An alternative method of controlling a concentrated solar power (CSP) plant, may include: storing in a database a plurality of operational rules governing operation of the CSP plant in which predefined atmospheric conditions are predicted to occur in proximity to the CSP plant; receiving atmospheric condition prediction information relating to the atmospheric event; retrieving an operational rule from the plurality of operational rules that relates to the atmospheric event; and controlling an aspect of the CSP plant in accordance with the retrieved operational rule. The aspect of the CSP plant may relate to a short term thermal storage facility or a long term thermal storage facility.

Another method of controlling a concentrated solar power (CSP) plant, may include: storing in a database a plurality of operational rules governing operation of the CSP plant in which predefined atmospheric conditions are predicted to occur in proximity to the CSP plant; operating the CSP plant by a selected operational rule, from the plurality of operational rules, in accordance with the predicted atmospheric event; causing a learning system to monitor a performance aspect of the CSP plant during its operation in accordance with the selected operational rule during the predicted atmospheric event; and causing the learning system to modify the selected operational rule based on a learned behavior determined in response to the monitoring step. The operational rule may relate to a short term thermal storage facility or a long term thermal storage facility.

In yet another alternative method, a method of water reclamation in a supplemental direct solar super-heated steam solar-fossil-fuel hybrid power plant, may include: causing a heat recovery steam generator (HRSG) of the solar-fossil-fuel hybrid power plant to receive waste heat thermal energy from waste heat produced by a gas combustion process driving a gas turbine; causing the HRSG to use the waste heat to produce steam to drive a steam generator; feeding steam from a boiler portion of the HRSG into a concentrated solar power (CSP) field; causing the CSP field to super heat the steam resulting in the formation of superheated steam; directing the super-heated steam from the CSP field to the steam generator to drive a steam turbine; recovering vapor from the steam generator; condensing the vapor using an air cooled condenser to form water; feeding the water into a water reclamation exchange adapted to condense exhaust vapor from a gas combustion exhaust system to form exhaust water; and collecting and cleaning the exhaust water for use.
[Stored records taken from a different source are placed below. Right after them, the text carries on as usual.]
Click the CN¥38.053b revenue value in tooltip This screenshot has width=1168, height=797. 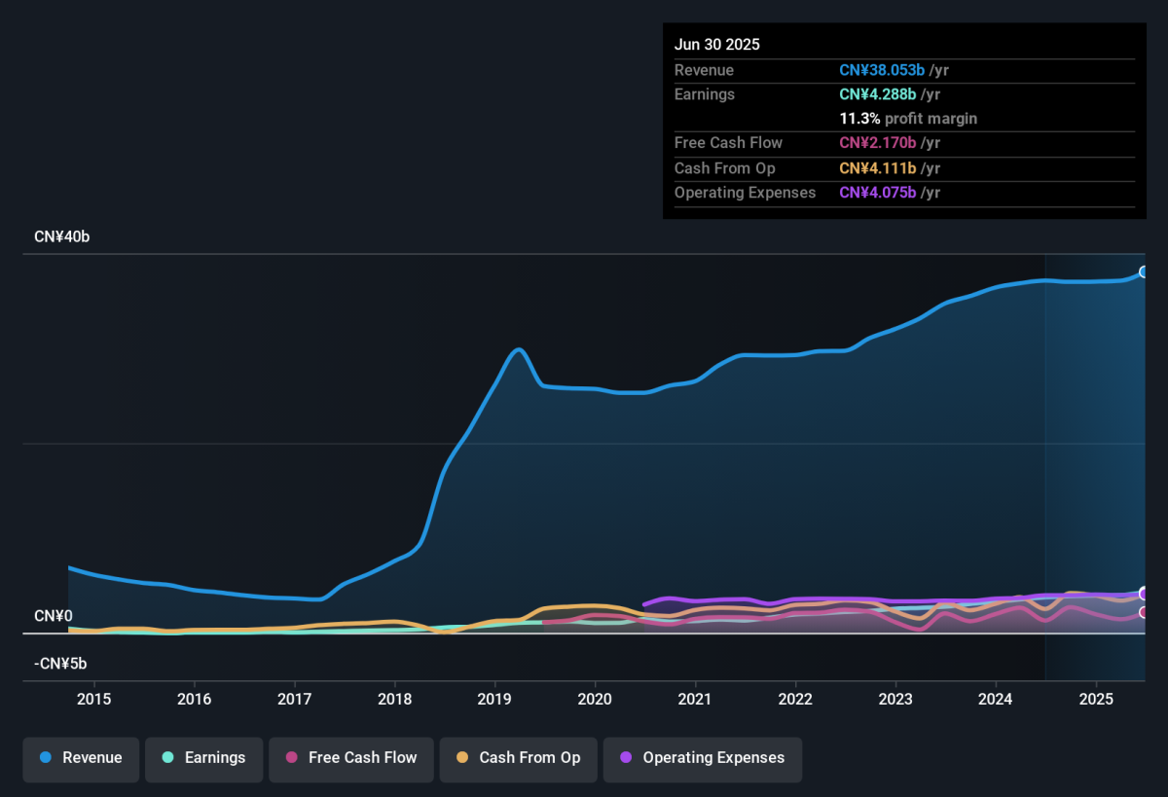pyautogui.click(x=882, y=70)
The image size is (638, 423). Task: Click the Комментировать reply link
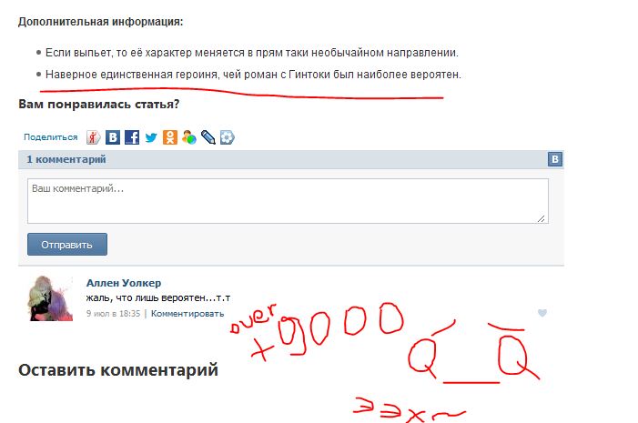click(187, 314)
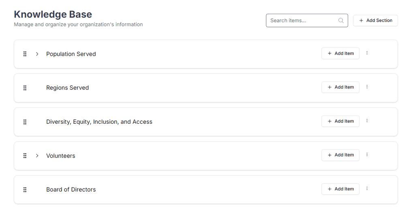This screenshot has height=207, width=415.
Task: Add an item to Regions Served
Action: tap(340, 87)
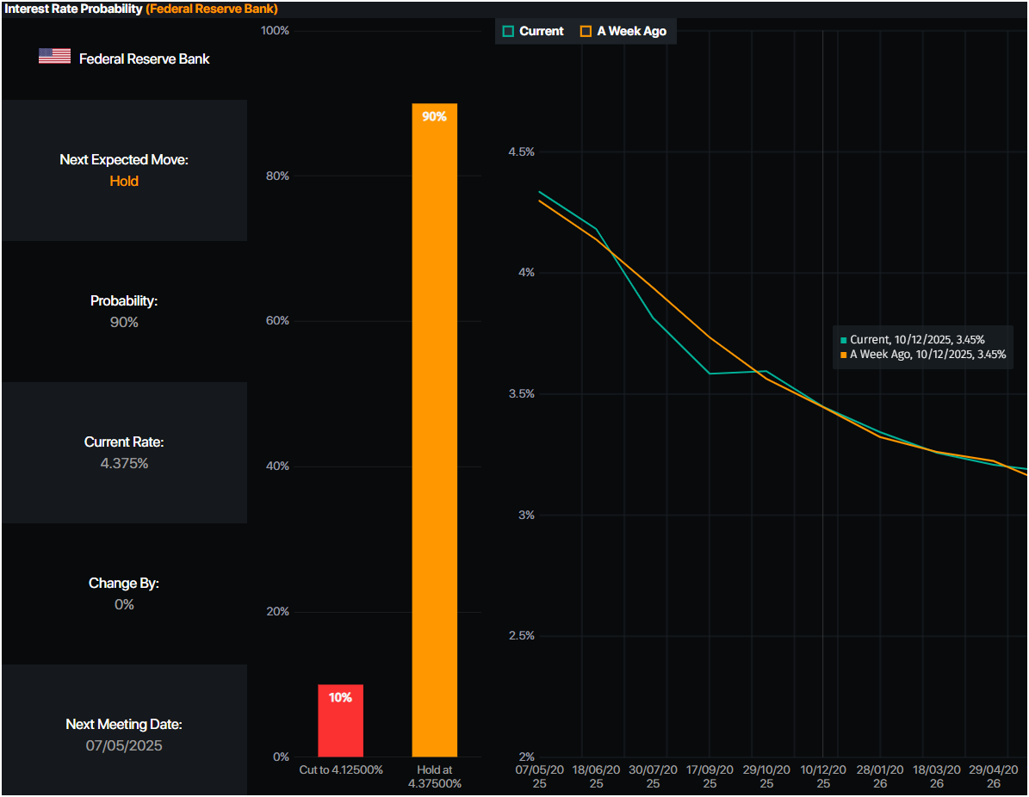This screenshot has height=797, width=1029.
Task: Click the 29/04/2026 x-axis date label
Action: pos(993,776)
These and other systems, methods, objects, features, and advantages of the present invention will be apparent to those skilled in the art from the following detailed description of the preferred embodiment and the drawings. All documents mentioned herein are hereby incorporated in their entirety by reference.

BRIEF DESCRIPTION OF THE FIGURES

The invention and the following detailed description of certain embodiments thereof may be understood by reference to the following figures:

FIG. 1 depicts a schematic view of a water supply system in a hybrid power plant.
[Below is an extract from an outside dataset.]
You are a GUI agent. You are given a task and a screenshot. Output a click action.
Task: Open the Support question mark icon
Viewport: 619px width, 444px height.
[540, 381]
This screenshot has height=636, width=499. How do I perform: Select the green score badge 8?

FIG. 2 depicts a desalination embodiment of a hybrid power plant.

FIG. 3 direct solar use alternate embodiment of the hybrid power plant depicted in FIG. 1.

FIG. 4 depicts an alternate direct solar embodiment of a hybrid power plant.

FIG. 5 depicts a hybrid power plant with supplemental heating capacity to accommodate variations in solar feedwater heating

FIG. 6 depicts control systems for a hybrid power plant.

FIG. 7 depicts a flow chart for control of a hybrid power plant in response to predicted atmospheric conditions using component characterization information.

FIG. 8 depicts a flow chart for control of a hybrid power plant using operational rules based on predicted atmospheric conditions.

FIG. 9 depicts a flow chart for control of a hybrid power plant using a learning system.

FIG. 10 depicts control of a concentrated solar power plant.

FIG. 11 depicts control of a concentrated solar power plant based on component characterization information.

FIG. 12 depicts a flow chart for a process of controlling a concentrated solar power plant based on component characterization information in response to predicted atmospheric conditions.

FIG. 13 depicts control of a concentrated solar power plant based on operational rules.

FIG. 14 depicts a flow chart for a process of controlling a concentrated solar power plant based on operational rules in response to predicted atmospheric conditions.

FIG. 15 depicts control of a concentrated solar power plant using a learning system.

FIG. 16 depicts a flow chart for a process of controlling a concentrated solar power plant using a learning system.

FIG. 17 depicts a control system of a coal-fired concentrating solar-power-enabled power plant.

FIG. 18 depicts a block diagram of a conventional Rankine power plant.

FIG. 19 depicts a block diagram of an integrated solar-Rankine cycle power plant with solar power based feedwater pre-heating.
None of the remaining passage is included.